- **Yazılı Problem**
Sevgililer Günü hakkındaki yazının devamını lütfen son cümlesinden sonra gelecek şekilde yazın.

- **Metin Parçası**
::::

Sevgililer Gününde - Cevat Kulaksız

Sevgililer Günü nedeni ile bazı TV muhabirleri sokaklarda, caddelerde gençlere bu günü anlamı, nasıl değerlendirdikleri gibi sorular soruyorlardı. Gençlerden bazıları şöyle diyorlardı:
“İnsanların sevgisi bir güne sığdırılamaz, sevgi bir gün için değildir. Sevgi yılın her gününde, bir ömür boyu devam eder”.
Bazıları da açıkça: “Sevgililer Günü, sermayenin mal satmak için uydurduğu bir gündür, insanların sevgisini sömürmektir”, diyorlardı.
Her neyse, ister para için, ister sevgiyi yenilemek için yapılmış olsun, sevgiyi paylaşma günü olduğu belli.
14 Şubat Sevgililer gününden sonraki gün 15 Şubat’ta, haftada iki gün çalışıp yardım ettiğim Ankara Tüketici Hakları Derneği Merkezi’nde nöbetçi olarak telefonlara bakıyordum. Yurdun her köşesinden, aldığı her türlü maldan, satıcıdan yakınan nice insanların telefonlar geliyordu. İnanır mısınız, iki dakikaya kalmıyor, yurdun her köşesinden nice yakınmalar geliyor. Nöbetten çıktığım zaman kafam karman karışık oluyor.

::::

- **Çıkarılan Veriler**
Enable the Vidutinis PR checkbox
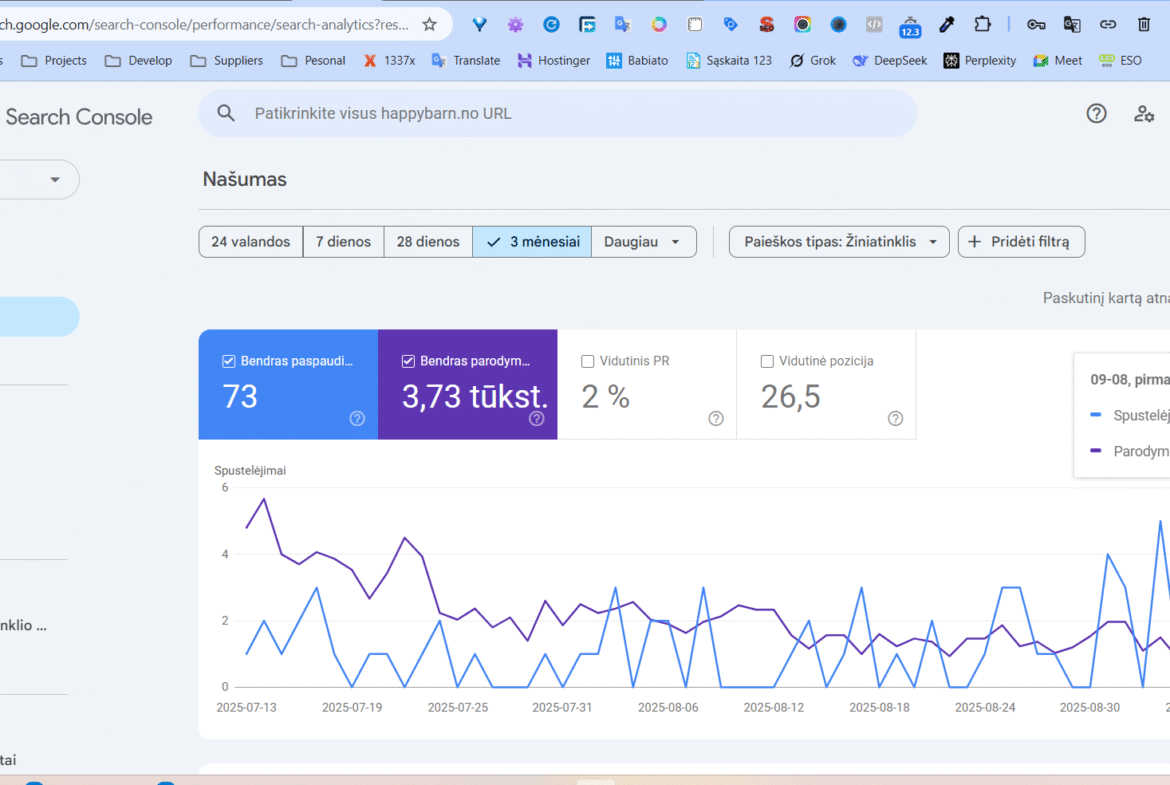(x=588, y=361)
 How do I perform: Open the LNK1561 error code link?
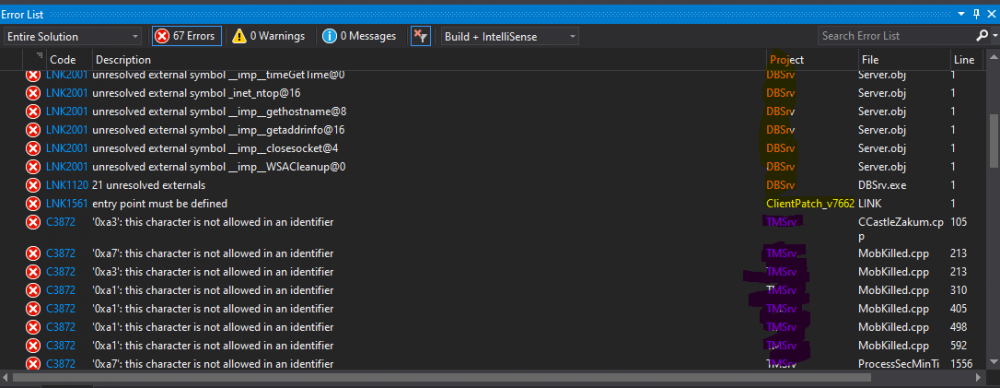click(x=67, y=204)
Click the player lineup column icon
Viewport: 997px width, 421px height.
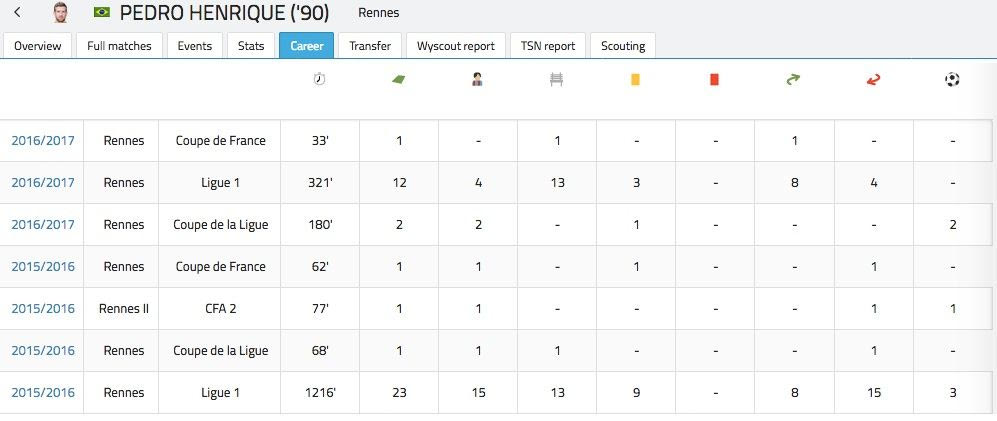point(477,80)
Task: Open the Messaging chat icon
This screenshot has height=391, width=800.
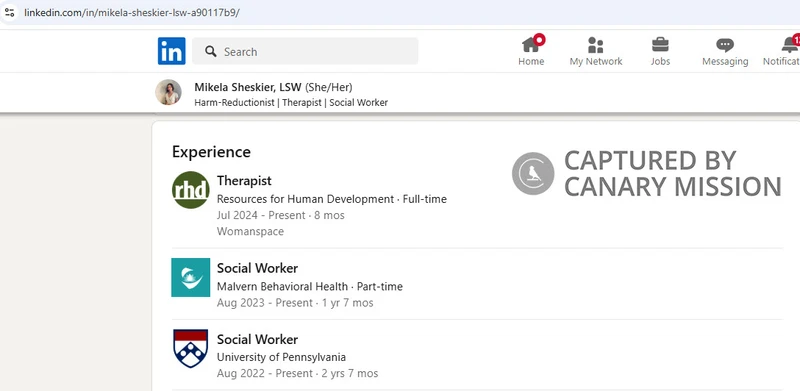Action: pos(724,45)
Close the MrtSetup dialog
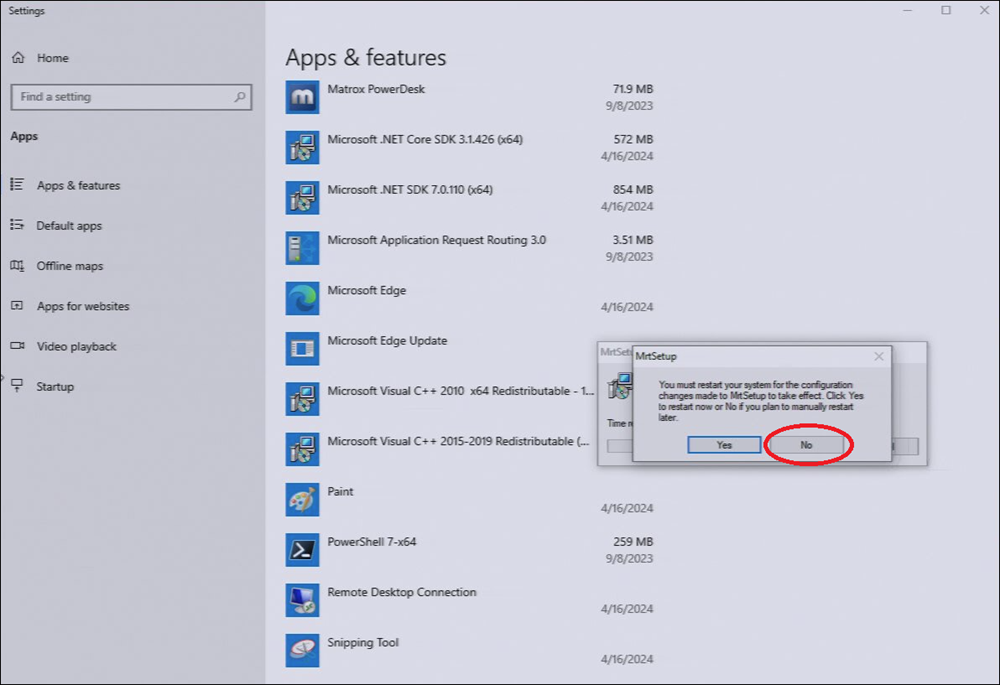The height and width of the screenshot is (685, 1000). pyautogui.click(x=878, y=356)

::::

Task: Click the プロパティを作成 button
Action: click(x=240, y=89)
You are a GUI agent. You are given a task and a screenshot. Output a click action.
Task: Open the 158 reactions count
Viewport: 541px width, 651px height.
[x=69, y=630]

::::

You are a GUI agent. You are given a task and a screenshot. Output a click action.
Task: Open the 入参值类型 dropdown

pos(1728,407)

::::

- **Cevap**
Tüketici Hakları Dernekleri yurdun her ilinde, ilçesinde teşkilatlanamadıkları, örgütlenmeyi sağlayamadıkları için, satın aldığı maldan, satıcıdan sorunu olanlar, internetten telefonunu bulan kişiler çaresiz Tüketici Hakları Derneği’nin genel merkezini arayarak yardım, destek istemekteler.
İşte nöbetçi olduğum 15 Şubat’ta, Sevgililer Günü’nden bir sonraki günde, yurdun her tarafından gelen telefonlarda, vatandaşların çiçek satıcılarından yakındıklarına tanık oldum.
En çok cep telefonu, beyaz eşya, mobilya vb eşyaların bakım ve tamirlerinden, tamircilerden, servislerden yakınıyorlardı.
Bir vatandaşımız da Van’dan arayıp, “çadır alamadıklarını, konteynır vermediklerini” söyleyip yakınıyordu.
Adam açıyor telefonu. “Ben nişanlandım, epey eşya, mobilya aldım borçlandım. Nişanlım tarafı nişanı bozdu, borcumun yarısını bari alabilir miyim? Taktiğim 8-9 bin liralık altınlarımı vermiyorlar, ne yapayım?” Diyenden tutun da, “satıcı aldığım ürünü değiştirmiyor, bana küfür ediyor, ne yapayım?” Şeklindeki yardım isteyen sorularla kadar çok ilginç konularda yardım isteyenlere yanık oluyoruz.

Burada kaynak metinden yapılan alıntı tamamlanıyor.